Date: 2005-11-15 09:40 am (UTC)
before a year or so ago i'd never been into sci-fi (excepting a brief and random flirtation with voyager when it was originally running), and though i'm pleased as punch to be splashing around in stargate: atlantis now, i'm doubly glad my best friend and i acquired and watched star trek (TOS) last year. and not just because my pop-culture understanding has increased tenfold, but for all the reasons you outline here. i could watch atlantis without knowing anything about any of the star treks, but because it's seemingly written specifically *for* people who come from trek backgrounds, i'd be missing huge chunks of its philosophical and practical underpinnings. sometimes the show seems to take a left turn and find itself on an actual star trek set, in the middle of an actual episode ("childhood's end," "condemned," and "aurora" were particularly transparent). if i didn't recognize it, everything that's meant to resonate would just play out monophonically.

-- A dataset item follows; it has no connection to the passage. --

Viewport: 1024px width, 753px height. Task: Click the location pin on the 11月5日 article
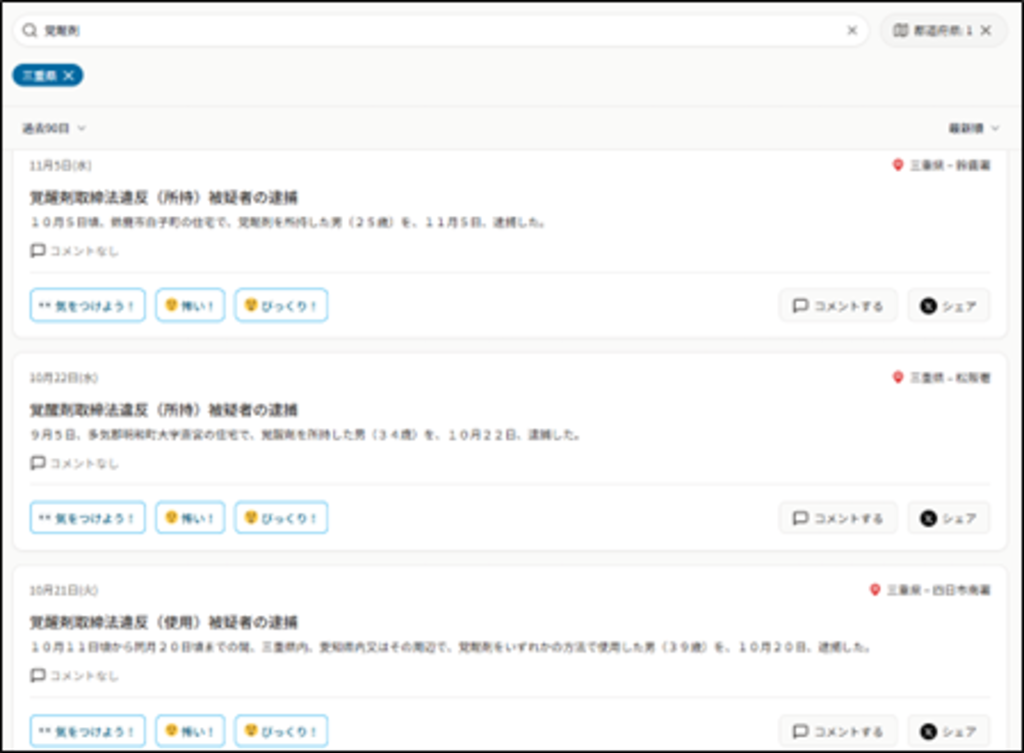click(897, 165)
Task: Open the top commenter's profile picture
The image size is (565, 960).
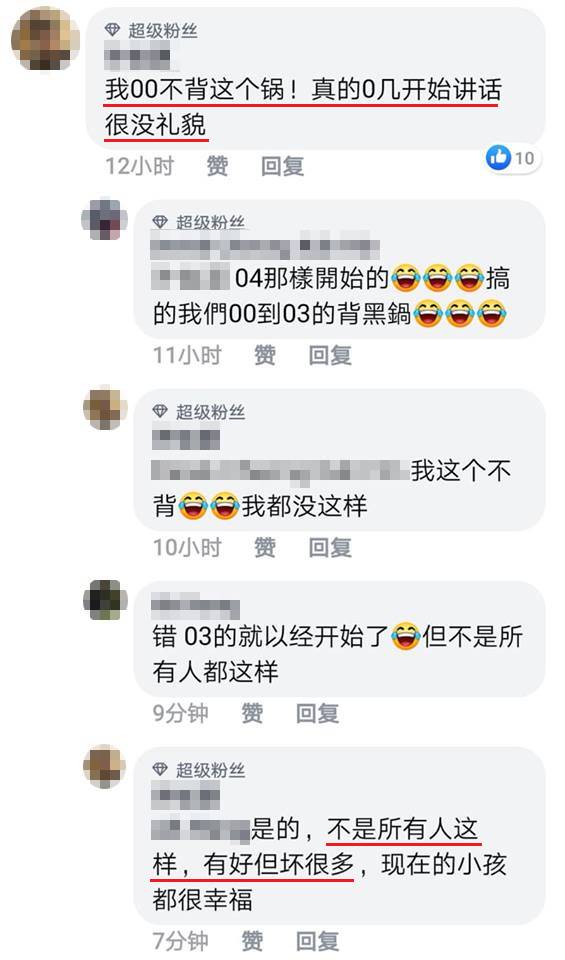Action: [x=45, y=39]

what i love even more than the writers and creators being fanboys, are the writers and creators making the characters fanboys too. it's one thing to create parallel characters (equating elizabeth weir to janeway was incredibly enlightening, by the way), but it's something else when the characters are aware of it and explicitly mention it—it turns homage into actual canon. plus it's fun! it's so much fun when rodney tells sheppard that he's kirk, that romancing the alien priestess is very 1967. and beckett is dr. mccoy, because sheppard's actually *told us* that he is. it's one of my favorite exchanges on the show:

mckay: he [beckett] just doesn't like going through the stargate.
sheppard: he's worse than doctor mccoy.
teyla: who?
sheppard: the TV character doctor beckett plays in real life.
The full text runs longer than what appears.